Atualmente, algumas vertentes da Nutrição Clínica têm feito bastante sucesso com o interesse do público, podendo ser citadas, por exemplo, a Nutrição Esportiva, Nutrição Funcional e Nutrição em Estética.

A Nutrição Esportiva, diferente do que a maioria das pessoas pensa, não é voltada somente para atletas de alta performance e nem baseada no consumo abusivo de suplementos alimentares. Qualquer praticante de atividade física, pode (e deve) procurar um nutricionista para realizar o acompanhamento nutricional, facilitar o cumprimento de seus objetivos e melhorar a performance durante a realização do exercício.
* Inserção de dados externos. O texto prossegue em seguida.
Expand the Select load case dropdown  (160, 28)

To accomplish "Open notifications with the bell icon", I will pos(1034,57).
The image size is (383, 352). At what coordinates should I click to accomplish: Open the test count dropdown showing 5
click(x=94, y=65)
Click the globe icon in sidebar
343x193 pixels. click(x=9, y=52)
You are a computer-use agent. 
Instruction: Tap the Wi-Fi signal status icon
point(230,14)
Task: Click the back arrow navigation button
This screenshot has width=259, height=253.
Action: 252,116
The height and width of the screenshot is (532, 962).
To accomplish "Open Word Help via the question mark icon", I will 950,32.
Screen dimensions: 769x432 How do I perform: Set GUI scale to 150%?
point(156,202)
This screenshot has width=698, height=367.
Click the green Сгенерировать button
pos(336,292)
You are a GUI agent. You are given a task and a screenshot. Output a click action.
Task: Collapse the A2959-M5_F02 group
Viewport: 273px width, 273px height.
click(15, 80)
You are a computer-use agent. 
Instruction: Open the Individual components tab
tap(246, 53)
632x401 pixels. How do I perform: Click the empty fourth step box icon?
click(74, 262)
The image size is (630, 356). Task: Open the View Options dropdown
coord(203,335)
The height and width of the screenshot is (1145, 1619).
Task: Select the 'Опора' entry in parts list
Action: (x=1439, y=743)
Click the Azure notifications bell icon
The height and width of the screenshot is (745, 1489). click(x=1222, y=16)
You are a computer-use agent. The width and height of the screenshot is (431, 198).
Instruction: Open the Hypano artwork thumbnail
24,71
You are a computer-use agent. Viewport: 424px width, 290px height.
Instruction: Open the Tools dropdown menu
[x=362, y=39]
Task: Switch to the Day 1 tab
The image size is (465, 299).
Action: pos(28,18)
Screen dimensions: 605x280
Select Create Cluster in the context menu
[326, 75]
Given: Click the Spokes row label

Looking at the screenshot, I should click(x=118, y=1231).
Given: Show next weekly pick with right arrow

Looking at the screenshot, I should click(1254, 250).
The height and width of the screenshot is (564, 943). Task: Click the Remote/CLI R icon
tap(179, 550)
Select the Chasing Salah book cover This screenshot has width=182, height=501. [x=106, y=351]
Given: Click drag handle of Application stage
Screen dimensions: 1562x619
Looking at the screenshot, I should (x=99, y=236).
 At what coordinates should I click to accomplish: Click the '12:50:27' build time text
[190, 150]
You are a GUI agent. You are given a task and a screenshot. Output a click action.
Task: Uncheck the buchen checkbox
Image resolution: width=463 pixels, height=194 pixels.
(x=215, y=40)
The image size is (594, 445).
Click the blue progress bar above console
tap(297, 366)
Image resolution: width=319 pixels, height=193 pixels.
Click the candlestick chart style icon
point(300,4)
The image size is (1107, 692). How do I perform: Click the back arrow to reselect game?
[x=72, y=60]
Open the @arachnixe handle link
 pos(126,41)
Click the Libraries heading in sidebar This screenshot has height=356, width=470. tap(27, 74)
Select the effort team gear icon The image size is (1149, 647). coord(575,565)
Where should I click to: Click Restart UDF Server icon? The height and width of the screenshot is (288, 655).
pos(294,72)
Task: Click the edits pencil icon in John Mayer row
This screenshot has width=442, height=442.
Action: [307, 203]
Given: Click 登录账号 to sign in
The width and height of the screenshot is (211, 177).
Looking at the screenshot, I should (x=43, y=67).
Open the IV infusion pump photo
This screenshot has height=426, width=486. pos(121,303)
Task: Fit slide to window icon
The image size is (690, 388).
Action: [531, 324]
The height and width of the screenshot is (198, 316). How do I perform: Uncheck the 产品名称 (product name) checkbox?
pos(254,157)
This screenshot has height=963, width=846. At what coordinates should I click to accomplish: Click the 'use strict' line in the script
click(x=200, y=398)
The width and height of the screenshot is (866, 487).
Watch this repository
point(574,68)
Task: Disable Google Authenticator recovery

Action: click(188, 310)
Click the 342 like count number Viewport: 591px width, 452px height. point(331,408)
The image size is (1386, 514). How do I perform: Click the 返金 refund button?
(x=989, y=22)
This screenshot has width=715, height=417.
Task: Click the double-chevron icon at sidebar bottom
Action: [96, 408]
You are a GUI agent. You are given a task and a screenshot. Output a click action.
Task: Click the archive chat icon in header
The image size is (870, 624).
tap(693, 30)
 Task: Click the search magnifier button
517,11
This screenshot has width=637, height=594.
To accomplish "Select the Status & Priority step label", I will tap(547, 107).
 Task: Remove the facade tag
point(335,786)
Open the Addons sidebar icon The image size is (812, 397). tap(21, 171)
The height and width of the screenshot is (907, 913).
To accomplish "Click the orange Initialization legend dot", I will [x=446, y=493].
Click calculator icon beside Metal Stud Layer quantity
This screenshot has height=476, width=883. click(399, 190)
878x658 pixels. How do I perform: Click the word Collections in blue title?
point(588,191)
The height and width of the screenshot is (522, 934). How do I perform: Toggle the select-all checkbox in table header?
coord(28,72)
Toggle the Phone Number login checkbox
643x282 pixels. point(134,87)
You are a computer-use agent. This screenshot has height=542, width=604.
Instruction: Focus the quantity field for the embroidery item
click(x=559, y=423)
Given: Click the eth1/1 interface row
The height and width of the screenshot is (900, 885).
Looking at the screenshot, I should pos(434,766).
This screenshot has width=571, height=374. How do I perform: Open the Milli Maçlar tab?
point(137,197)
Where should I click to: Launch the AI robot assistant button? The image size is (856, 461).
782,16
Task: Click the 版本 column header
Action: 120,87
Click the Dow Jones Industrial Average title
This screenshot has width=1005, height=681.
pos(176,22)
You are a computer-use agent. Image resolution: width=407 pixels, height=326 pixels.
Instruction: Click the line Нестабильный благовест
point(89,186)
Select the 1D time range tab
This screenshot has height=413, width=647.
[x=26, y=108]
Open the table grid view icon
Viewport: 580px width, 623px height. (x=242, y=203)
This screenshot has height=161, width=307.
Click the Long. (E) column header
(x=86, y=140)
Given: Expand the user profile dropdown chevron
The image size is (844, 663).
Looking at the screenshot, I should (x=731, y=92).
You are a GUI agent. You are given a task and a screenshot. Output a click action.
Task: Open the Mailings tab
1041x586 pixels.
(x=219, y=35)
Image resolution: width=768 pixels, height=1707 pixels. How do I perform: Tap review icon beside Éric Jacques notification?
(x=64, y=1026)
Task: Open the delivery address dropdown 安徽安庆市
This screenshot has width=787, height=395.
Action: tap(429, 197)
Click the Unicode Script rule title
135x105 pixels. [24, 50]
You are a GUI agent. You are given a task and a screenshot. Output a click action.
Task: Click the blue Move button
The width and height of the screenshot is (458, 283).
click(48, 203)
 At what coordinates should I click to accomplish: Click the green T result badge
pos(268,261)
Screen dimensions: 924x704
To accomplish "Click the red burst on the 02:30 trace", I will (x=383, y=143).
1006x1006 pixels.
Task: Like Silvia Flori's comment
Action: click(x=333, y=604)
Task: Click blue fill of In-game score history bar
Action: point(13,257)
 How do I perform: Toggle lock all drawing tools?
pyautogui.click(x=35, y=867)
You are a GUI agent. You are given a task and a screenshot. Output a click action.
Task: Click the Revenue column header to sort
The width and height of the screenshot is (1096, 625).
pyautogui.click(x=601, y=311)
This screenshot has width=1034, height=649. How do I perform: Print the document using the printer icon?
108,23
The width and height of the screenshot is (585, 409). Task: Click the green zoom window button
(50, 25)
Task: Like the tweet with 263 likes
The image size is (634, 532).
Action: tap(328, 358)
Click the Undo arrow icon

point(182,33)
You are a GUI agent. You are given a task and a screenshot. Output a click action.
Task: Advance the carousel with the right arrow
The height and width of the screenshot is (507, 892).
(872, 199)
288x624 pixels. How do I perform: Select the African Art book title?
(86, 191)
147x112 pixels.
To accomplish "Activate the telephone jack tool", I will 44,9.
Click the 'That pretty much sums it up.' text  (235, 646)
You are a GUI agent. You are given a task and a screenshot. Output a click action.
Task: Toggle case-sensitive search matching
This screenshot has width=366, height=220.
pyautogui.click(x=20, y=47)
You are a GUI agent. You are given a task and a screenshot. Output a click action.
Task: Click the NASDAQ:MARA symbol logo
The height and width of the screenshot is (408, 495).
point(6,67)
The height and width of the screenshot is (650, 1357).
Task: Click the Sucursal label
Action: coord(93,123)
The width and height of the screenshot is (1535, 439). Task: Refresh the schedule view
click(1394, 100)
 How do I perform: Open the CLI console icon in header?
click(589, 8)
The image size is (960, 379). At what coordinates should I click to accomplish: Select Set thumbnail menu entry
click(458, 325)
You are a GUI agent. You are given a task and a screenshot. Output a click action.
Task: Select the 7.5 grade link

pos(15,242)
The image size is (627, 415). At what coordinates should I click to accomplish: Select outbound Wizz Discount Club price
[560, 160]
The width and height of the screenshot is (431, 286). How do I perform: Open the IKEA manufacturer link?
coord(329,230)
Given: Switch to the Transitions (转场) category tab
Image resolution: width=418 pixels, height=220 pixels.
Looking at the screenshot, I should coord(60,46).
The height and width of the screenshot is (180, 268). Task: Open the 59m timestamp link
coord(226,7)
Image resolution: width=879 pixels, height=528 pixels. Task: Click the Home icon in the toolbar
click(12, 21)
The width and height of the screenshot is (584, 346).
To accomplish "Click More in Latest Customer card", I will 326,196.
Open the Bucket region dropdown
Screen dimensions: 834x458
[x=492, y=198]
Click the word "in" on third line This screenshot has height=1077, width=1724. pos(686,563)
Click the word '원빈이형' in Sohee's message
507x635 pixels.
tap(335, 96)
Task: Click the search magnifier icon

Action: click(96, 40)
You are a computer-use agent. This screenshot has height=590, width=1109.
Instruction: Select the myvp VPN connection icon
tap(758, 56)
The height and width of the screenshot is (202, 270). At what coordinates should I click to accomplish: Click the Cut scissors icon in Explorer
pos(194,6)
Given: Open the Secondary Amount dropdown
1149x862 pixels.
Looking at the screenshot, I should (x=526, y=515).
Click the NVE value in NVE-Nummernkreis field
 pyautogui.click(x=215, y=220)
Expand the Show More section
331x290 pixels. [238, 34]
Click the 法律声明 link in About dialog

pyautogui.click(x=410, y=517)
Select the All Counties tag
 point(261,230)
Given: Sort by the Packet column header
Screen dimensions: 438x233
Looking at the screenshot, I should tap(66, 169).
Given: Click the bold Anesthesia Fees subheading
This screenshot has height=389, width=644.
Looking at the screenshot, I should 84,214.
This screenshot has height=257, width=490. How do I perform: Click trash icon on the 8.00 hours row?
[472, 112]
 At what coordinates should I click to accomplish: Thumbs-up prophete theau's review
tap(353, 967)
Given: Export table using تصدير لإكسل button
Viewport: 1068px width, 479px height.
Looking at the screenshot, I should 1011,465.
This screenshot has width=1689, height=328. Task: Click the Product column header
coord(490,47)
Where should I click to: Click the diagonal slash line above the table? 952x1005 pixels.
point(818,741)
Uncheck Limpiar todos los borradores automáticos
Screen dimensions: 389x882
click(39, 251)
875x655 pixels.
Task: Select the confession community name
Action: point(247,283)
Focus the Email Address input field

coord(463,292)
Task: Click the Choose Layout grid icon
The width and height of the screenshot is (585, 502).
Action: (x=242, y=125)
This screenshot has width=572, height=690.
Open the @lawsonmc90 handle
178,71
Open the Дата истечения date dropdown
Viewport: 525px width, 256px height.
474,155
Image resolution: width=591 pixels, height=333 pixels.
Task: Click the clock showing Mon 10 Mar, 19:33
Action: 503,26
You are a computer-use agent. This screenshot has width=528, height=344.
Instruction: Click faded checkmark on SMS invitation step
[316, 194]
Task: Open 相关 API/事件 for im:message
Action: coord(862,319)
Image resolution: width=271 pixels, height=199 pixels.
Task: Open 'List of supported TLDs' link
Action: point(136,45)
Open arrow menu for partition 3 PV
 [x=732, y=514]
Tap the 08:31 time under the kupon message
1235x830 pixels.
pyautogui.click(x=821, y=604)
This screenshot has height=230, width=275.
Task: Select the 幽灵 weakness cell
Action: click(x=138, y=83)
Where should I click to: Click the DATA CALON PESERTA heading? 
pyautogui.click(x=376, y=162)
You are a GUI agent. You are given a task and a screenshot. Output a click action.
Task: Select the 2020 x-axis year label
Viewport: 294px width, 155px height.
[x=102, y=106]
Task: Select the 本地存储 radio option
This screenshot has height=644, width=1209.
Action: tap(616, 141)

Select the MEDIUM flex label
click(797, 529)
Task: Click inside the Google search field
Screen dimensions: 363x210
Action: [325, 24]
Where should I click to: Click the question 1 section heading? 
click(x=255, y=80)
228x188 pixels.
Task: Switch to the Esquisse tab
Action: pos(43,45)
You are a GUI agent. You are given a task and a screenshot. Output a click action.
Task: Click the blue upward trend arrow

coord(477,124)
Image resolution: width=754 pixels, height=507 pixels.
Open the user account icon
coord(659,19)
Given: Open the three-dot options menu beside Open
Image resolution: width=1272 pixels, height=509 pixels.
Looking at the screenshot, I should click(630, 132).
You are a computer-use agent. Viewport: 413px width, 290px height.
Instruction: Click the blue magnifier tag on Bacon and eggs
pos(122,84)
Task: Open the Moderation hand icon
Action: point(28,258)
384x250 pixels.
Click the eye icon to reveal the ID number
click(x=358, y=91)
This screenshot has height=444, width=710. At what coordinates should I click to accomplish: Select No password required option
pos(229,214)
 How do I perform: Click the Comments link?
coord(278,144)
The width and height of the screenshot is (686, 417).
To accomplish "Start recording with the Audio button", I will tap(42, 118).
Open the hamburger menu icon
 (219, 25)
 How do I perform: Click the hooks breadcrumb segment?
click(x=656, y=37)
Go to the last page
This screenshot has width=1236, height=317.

Esses profissionais normalmente trabalham com a prescrição de suplementos alimentares, porém com a cautela necessária para que as doses sejam as ideais, para que o suplemento utilizado seja o melhor para o perfil de cada paciente e para que sua utilização seja feita da maneira correta!

A Nutrição Funcional, por sua vez, não é voltada para um público específico; é uma vertente da nutrição que trabalha com conceitos chamados “funcionais”, ou seja, busca utilizar as “funcionalidades” ou “compostos funcionais” dos alimentos (nutrientes, antioxidantes, fitoquímicos, etc), aplicando-os às necessidades de cada pessoa. Assim, defende a individualidade bioquímica, através de um rastreamento bioquímico e metabólico, bem como um rastreamento dos sinais, sintomas e características de cada paciente, com o intuito de investigar possíveis carências ou excesso de determinados nutrientes e saber quais são os alimentos que funcionam para aquele indivíduo ou que podem, por exemplo, estar provocando ou vir a provocar doenças – de forma que a generalização de uma “dieta/alimentação saudável” e apenas a contagem de calorias pode não ser aplicável a todo mundo para manter um equilíbrio no funcionamento do organismo. 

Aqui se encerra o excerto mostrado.